El Papa León XIV recibió este miércoles dos corderos para ser bendecidos con motivo de la fiesta de la virgen y mártir romana Santa Inés, la primera vez que un Pontífice recibe corderos en el Vaticano, parte de una tradición centenaria, desde 2017.
La presentación tuvo lugar en la Capilla Urbano VIII, del siglo XVII, en el Palacio Apostólico, donde los balidos de los corderos se destacaron en la breve ceremonia este 21 de enero.

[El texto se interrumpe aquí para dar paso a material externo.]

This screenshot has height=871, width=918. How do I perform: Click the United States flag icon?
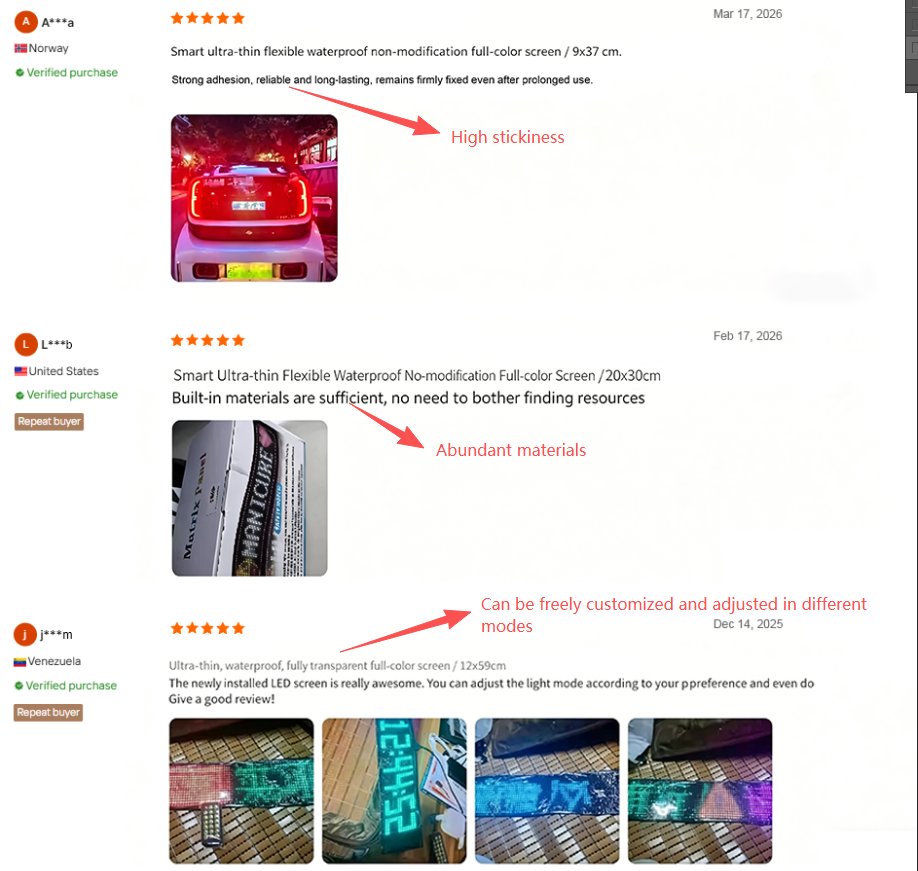coord(20,371)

Su lana bendecida se usará para hacer palios, ornamentos litúrgicos que consisten en una banda con cruces negras que usan los arzobispos metropolitanos.
Era una tradición que el Papa bendijera a los corderos cada año en la fiesta de Santa Inés hasta que el Papa Francisco suspendió la práctica después de 2017.
Santa Inés, asesinada en Roma por ser cristiana, en el año 304 d.C. a los 12 o 13 años, está asociada al cordero como símbolo de su pureza y porque su nombre significa “cordero” en latín.
Los corderos, llevados en cestas blancas con rosas rojas por la virginidad y el martirio de Santa Inés, fueron bendecidos más tarde en el Mausoleo de Constantina, una antigua iglesia cercana a la Basílica Menor de Santa Inés Extramuros, cerrada temporalmente.